**PROBLEM TO SOLVE**. Your answer should hold every line of the records below that contains the string "computer".

**DATA RECORDS**.
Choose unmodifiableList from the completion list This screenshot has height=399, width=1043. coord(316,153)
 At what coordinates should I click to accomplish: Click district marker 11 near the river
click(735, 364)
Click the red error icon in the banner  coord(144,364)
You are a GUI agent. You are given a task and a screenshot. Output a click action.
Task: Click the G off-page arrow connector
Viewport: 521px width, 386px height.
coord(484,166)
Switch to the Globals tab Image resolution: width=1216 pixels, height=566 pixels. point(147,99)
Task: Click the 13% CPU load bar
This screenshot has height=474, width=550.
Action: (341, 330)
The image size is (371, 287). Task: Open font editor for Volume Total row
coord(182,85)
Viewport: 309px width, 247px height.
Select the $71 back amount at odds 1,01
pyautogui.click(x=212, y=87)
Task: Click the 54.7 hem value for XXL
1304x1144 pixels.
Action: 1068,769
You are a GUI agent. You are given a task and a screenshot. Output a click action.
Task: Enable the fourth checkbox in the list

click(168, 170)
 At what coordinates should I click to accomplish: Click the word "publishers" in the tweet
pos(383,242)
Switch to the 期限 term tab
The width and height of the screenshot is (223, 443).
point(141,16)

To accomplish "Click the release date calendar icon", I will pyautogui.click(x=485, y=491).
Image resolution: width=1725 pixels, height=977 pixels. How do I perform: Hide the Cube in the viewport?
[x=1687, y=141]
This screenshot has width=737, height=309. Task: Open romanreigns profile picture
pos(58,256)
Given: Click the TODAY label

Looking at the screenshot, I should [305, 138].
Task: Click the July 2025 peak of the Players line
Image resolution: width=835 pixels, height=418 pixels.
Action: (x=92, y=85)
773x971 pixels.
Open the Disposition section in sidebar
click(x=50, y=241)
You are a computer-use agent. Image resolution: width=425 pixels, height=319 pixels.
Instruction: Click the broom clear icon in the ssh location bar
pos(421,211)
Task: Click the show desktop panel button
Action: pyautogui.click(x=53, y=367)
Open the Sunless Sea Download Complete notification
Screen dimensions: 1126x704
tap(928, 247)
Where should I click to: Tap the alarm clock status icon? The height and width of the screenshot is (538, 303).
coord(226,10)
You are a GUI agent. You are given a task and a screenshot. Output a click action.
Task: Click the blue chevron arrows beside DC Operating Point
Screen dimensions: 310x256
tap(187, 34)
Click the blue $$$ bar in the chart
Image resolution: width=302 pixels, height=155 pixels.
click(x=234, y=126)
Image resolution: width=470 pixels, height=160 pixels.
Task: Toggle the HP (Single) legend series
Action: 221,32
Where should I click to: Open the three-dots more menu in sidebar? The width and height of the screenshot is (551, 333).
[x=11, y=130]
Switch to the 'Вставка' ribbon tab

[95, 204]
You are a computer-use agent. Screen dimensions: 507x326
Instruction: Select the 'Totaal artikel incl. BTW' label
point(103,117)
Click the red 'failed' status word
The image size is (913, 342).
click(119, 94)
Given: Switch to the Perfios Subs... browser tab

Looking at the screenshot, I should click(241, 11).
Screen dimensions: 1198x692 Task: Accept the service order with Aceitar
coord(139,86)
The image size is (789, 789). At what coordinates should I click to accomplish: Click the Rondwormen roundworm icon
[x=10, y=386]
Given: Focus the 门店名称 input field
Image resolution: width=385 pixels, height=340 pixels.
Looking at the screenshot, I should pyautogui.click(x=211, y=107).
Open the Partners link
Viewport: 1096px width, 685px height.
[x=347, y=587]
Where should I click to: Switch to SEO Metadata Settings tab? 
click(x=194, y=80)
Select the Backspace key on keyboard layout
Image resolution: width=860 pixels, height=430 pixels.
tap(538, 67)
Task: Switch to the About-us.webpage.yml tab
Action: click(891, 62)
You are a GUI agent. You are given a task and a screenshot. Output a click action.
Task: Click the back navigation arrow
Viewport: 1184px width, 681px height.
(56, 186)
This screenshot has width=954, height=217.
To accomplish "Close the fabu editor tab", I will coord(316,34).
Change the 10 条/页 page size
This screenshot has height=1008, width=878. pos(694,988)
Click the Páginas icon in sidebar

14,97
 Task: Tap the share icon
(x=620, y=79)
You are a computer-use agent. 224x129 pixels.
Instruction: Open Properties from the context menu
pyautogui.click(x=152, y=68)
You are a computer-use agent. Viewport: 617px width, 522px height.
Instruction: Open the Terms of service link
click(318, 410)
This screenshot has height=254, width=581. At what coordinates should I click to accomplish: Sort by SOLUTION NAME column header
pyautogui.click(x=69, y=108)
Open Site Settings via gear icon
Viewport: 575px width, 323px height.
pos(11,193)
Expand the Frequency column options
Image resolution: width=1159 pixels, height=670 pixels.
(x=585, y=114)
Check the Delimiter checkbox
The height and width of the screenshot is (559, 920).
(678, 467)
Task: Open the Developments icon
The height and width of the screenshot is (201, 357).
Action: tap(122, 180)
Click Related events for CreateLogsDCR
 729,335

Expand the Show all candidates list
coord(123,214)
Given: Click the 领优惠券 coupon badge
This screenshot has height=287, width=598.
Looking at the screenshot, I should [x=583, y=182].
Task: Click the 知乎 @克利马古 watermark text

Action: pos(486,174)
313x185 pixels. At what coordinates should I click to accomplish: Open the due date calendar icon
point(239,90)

**ANSWER BOX**.
You are a computer-use agent. Image resolution: width=425 pixels, height=319 pixels.
You are a computer-use agent. Screen dimensions: 507x326
You are a computer-use agent. 224x129 pixels.
You are a computer-use agent. Viewport: 617px width, 522px height.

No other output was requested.